Lebanon’s freshest and most vicious of enemies have, if reports are correct, arrived from battlefields in Iraq via Syria. Their relationship with the Syrian state and Al Qaeda is murky and hard to sort out, but they do seem to have connections of some kind to both.

An Nahar reports that mosques there now are dual-use. They are places in which to pray. They are also armed camps. They are also, possibly, terrorist targets. Suicide bombers reportedly detonated themselves at the Thawra mosque. Perhaps someone ignited himself a little too early. Maybe the keepers of that mosque were hostile to Fatah al-Islam. I do not know.

The Lebanese Army is clearing the “camp” of terrorists, booby-traps, car bombs, and even domestic animals rigged with explosives. The government says there will be no negotiated truce with the enemy, that their crimes will be punished with the death penalty either in combat or later in prison. It has been years, decades really, since the government and army of Lebanon have shown this kind of resolve.
Lebanese troops are in the process of clearing the Palestinian camp, which is really an urban ghetto, not a tent city. It may get ugly and the Lebanese military has said that it has disrupted a terror plot to cause devastation rivaling the 9/11 attacks. I think that might be hyperbole, but if the terrorists sought to kill hundreds or thousands, that is still a massive mass casualty attack in a country whose population is about half that of New York City.

The Lebanese military has been pounding the camp since Friday. I believe that the Lebanese are actually carrying out their own version of the Hama rules.

UPDATE:
Fatah al Islam's third in command has been killed by the Lebanese military and the Lebanese government says that the only way the fighting will end is if Fatah al Islam surrenders and turns over their weapons. Fatah al Islam's remaining leaders have rejected the Lebanese demands.
The Fatah Islam leader killed, Naim Deeb Ghali, who is also known as Abu Riad, was the third-in-command of the group, Lebanese security officials said.

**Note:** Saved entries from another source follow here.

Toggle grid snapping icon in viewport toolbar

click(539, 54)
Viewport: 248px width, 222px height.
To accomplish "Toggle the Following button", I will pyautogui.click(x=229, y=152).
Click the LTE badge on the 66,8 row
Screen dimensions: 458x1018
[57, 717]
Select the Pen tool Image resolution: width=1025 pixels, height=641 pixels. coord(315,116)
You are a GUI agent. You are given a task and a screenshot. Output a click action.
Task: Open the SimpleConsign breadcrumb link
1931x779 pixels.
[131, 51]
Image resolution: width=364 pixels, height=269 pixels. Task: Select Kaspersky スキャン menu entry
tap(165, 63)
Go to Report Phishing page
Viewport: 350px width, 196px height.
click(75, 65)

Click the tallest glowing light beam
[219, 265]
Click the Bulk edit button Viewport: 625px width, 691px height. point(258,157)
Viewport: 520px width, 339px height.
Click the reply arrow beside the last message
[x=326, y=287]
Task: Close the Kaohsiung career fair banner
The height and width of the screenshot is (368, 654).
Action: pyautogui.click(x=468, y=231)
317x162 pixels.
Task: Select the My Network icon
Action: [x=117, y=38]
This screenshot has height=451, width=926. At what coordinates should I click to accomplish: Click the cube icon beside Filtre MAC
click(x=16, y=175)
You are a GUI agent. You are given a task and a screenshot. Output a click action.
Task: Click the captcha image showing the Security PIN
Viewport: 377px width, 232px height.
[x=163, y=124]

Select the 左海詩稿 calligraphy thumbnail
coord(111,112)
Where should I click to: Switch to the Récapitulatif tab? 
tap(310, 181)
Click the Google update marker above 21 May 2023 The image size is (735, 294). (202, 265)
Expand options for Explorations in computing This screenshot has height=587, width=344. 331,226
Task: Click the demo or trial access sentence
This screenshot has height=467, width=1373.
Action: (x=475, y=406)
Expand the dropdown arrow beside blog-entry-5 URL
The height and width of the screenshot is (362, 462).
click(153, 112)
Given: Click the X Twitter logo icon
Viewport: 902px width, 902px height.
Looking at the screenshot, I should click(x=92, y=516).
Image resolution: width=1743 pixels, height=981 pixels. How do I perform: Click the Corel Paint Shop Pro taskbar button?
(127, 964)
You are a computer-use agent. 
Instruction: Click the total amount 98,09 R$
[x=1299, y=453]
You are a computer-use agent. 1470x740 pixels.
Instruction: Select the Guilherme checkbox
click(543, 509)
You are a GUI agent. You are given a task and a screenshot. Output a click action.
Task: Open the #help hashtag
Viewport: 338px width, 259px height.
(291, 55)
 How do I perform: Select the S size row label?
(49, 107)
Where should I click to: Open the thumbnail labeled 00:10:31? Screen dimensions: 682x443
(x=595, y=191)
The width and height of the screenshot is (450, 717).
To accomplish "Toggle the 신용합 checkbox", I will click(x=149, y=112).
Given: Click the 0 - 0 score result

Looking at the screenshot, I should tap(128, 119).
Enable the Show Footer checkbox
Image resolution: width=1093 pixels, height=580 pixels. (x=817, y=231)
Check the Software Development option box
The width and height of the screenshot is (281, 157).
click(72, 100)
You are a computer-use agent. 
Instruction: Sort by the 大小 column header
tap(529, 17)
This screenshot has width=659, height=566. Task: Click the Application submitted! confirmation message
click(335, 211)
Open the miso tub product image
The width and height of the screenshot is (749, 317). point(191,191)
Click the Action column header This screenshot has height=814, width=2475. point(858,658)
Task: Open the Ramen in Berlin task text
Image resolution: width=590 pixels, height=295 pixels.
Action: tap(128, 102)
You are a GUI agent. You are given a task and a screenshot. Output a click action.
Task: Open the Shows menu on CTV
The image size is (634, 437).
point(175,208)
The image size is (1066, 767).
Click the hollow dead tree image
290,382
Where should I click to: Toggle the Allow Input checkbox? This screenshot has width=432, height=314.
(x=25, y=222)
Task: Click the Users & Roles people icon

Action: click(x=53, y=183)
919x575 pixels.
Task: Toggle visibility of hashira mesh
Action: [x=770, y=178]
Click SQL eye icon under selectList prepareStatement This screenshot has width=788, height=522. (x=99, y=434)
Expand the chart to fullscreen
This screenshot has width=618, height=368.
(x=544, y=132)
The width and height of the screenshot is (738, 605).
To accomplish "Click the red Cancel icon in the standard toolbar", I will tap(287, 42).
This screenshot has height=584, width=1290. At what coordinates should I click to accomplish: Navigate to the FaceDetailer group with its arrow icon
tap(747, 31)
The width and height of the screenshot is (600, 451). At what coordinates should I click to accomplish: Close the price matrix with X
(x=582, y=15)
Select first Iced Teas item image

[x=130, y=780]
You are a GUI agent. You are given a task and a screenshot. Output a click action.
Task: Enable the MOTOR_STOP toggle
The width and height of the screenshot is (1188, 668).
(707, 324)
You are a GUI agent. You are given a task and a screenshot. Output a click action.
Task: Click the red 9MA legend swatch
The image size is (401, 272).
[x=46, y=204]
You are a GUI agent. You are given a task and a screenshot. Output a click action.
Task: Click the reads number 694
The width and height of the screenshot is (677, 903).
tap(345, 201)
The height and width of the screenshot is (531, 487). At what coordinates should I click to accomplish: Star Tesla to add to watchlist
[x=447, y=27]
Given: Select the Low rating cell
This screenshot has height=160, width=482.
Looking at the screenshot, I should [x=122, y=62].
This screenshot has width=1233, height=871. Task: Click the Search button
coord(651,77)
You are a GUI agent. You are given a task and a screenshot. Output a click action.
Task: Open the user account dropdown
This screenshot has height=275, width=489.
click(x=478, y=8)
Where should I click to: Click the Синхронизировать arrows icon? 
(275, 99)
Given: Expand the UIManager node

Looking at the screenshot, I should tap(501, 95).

Abu Hureira confirmed that Ghali was killed Friday, but would not say whether he was a senior Fatah Islam official, referring to him only as "a brother."

Sunday's army artillery fire appeared directed at militant positions deep inside the camp, indicating the military was advancing further inside.

There was no way to tell exactly how deep the army had advanced, because the area had been sealed off and journalists were kept away.